Description
In the second book of a trilogy, Larry Wahl (aka Lewis X. Vallian) describes his dysfunctional adult years, providing insight into a young life filled with failed marriages, failed jobs, and extensive learning experiences. The author examines the processes that, 50 years later, resulted in his receiving the first – and probably only – patent on the 4th dimension.
Larry E. Wahl narrates the experiences that brought him to where he is today, at the age of 84, in his new book, “The Vallian Trilogy: An Inventive Life. Part 2, The Learner.” His difficult upbringing and eventual journey to become a productive adult will resonate with readers who are trying to make sense of their lives.
Having spent a disturbing childhood with a variety of families – his birth family in Oregon, gangster Al Capone’s family in Chicago, a family of 200 Sisters of Charity in a Vancouver, Washington orphanage, and finally an adoptive family – Larry Wahl continues the discussion with episodes in his remarkable life as a young adult, starting where he left off in Part I. This intriguing second book demonstrates how he pursued life on his own terms, focused on learning “everything about everything”.

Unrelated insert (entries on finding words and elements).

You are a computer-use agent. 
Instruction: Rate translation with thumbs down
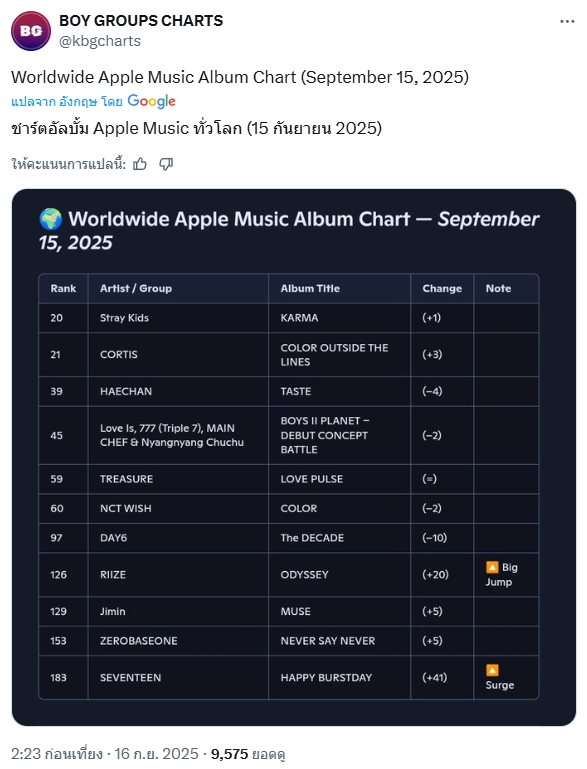tap(166, 164)
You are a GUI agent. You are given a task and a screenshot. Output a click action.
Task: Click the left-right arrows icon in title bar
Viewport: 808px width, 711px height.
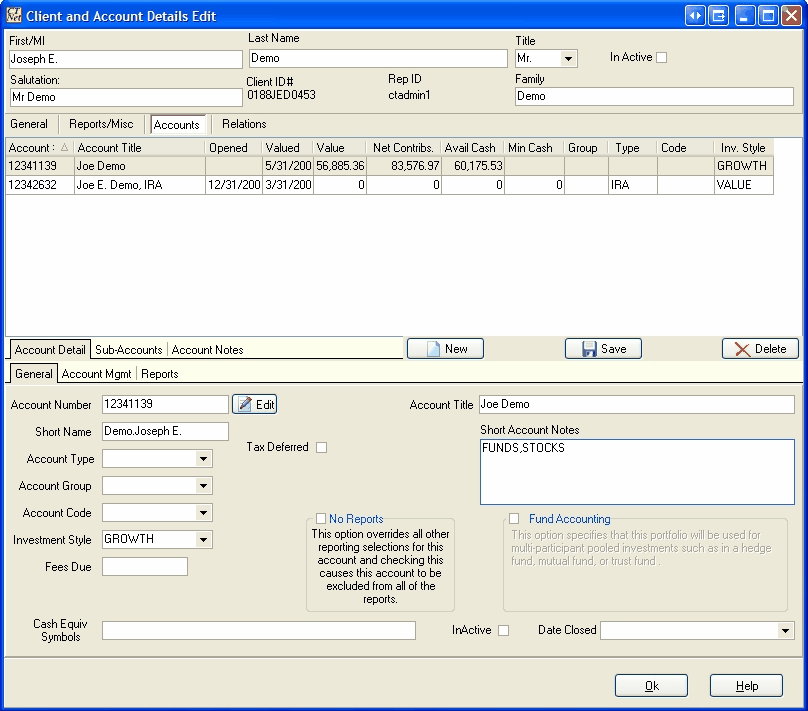[x=695, y=15]
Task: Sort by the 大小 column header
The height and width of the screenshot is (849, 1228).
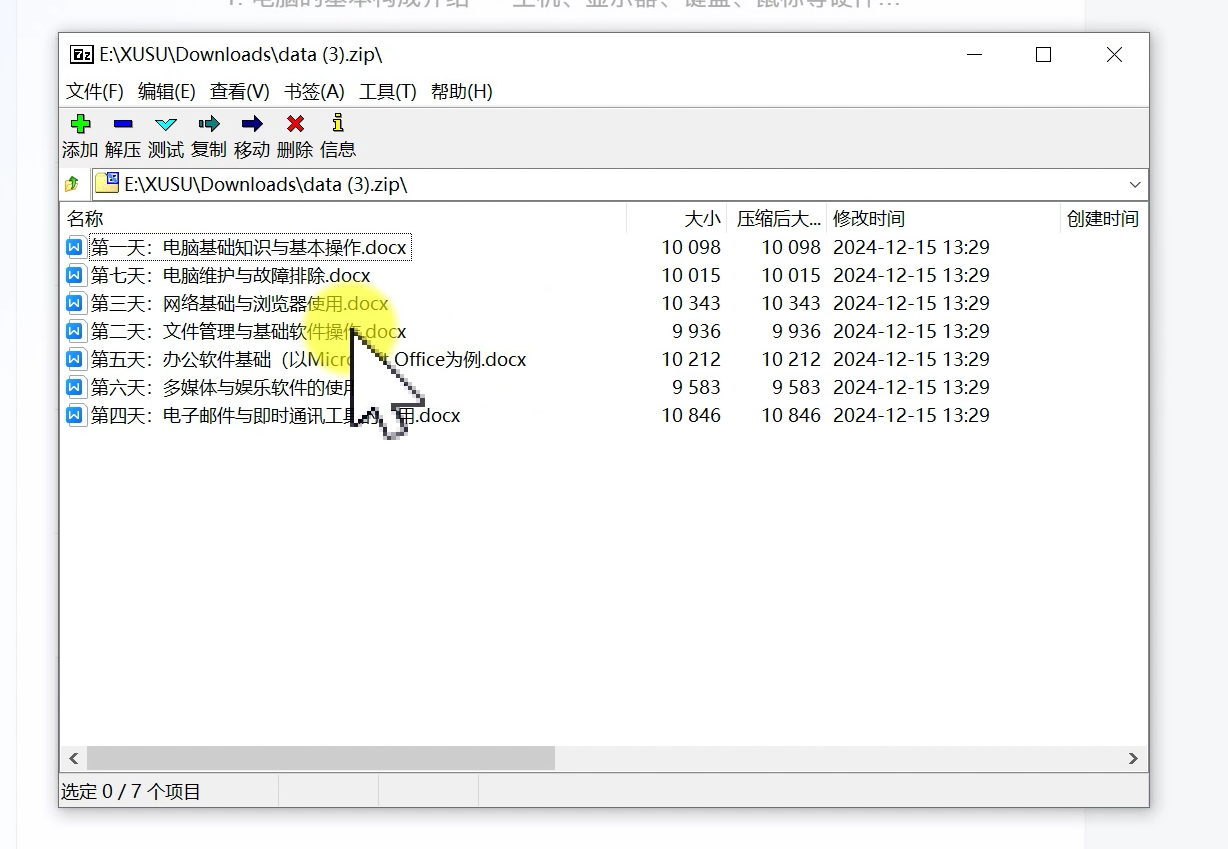Action: [701, 219]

After graduating from high school and being “section eighted” out of the Navy, he finds himself an unconscious volunteer in the OSS – soon to become the CIA. When he wasn’t carrying out “missions,” he was furthering his learning through multiple jobs and wives. He refers to himself and his fellow assassins as garbage who were expected to commit suicide at some later point, but it didn’t turn out that way for Larry. With wife #4 (now 52 years together), he was finally able to find stability and establish his real career as an artist as well as start on the road to being a geometer and inventor.
Larry is an equal opportunity insulter, but supports and even mentors those individuals he believes in. His unique writing style is often elegant, occasionally crude, and his experiences encompass horror and humor, pain and pleasure, despair and desire. He frequently employs self deprecation and weird metaphors as he attempts to understand his own behavior and the motivations of the people that became part of his life and who continue as part of his survival, awake and asleep. He is forever “The Learner.”
Larry contends that this accounting of his life can be a guide for others, who have experienced difficulties in their life-paths by being an example of survival and growth in the face of adversity, much of it self-created. His pain and sadness, interjected with humor can show others that they can overcome the obstacles that life throws their way and find their own unique means of contributing to society.